July 20, 2013
Democrat Terry McAuliffe and Republican Ken Cuccinelli squared off in their first debate Saturday at the Homestead in Hot Springs, Va.
Del. David Toscano, the Democratic House minority leader, says it is clear that McAuliffe won the debate.
"The expectations for him were very low, and he really out-performed quite a good deal," said Toscano.
But Rick Sincere, a contributor to the conservative blog Virginia Politics on Demand, says neither candidate exactly won but the debate was more for judging personality.
"To see the ability of the candidates to think on their feet and what you had were two people with larger than life personalities who clearly don't like each other clashing on a number of issues," Sincere said.
Both candidates stuck to their own talking points throughout the debate hosted by the Virginia Bar Association. For Cuccinelli it was smaller government, taxes and regulation and for McAuliffe it was about social issues including women's reproductive rights.
Scandal also took over some of the debate. McAuliffe took aim at the Republican attorney general over gifts from the CEO of a nutritional supplements firm. Cuccinelli shot back accusing the former Democratic National Committee chair of making up claims about his company's employment figures.
"I think the public has a lot of questions about the Star Scientific issues. It's clear that Cuccinelli took a lot of money from Jonnie Williams and Star Scientific," Toscano said.

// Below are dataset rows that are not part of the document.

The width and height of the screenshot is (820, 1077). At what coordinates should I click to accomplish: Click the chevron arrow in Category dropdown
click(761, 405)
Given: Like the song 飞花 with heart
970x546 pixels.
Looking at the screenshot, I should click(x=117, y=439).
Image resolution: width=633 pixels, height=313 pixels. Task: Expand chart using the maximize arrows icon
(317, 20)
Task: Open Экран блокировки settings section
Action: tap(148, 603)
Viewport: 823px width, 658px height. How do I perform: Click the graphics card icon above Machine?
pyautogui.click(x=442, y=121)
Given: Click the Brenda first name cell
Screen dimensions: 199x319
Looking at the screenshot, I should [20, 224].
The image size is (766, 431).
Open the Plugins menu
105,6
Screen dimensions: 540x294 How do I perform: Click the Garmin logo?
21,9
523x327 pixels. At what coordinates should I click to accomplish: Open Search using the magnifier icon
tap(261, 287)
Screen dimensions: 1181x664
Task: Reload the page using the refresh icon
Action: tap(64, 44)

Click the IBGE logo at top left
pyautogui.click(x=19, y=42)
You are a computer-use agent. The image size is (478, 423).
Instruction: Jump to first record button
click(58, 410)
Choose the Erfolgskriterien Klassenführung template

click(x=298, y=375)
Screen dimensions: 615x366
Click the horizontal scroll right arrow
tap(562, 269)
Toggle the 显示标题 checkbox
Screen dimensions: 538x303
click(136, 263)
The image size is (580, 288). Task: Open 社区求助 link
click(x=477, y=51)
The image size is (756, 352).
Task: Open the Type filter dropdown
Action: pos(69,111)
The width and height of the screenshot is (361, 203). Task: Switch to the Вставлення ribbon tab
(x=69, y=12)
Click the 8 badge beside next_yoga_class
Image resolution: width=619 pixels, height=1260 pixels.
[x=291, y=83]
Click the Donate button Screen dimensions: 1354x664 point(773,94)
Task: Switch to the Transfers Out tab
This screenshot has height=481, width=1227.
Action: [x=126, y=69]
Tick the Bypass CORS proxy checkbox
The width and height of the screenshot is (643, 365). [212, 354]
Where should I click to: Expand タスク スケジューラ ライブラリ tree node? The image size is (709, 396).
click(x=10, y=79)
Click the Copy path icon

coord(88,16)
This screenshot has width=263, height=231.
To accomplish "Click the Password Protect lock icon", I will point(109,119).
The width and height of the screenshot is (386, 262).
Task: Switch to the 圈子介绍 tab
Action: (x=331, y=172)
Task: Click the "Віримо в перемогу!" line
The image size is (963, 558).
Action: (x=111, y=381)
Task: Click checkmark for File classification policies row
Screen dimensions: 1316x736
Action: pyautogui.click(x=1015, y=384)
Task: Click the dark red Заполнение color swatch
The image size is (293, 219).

"If I were Terry McAuliffe I would not want to be driving the larger gubernatorial debate in that direction. If I were him I would be sticking to the issues," said Sincere.
Toscano and Sincere also have different views on how the investigation into the gifts and money Gov. Bob McDonnell and his family received.
"The governor's problems are playing a role in this campaign," said Toscano.
"My sense is that by October it will be forgotten," Sincere said, adding that most voters are note even aware that the governor's investigation is even going on.
During the next few months the personality and political clash will only continue between the two candidates.
"I think this is an omen for what we're going to be seeing the next few months," Sincere said.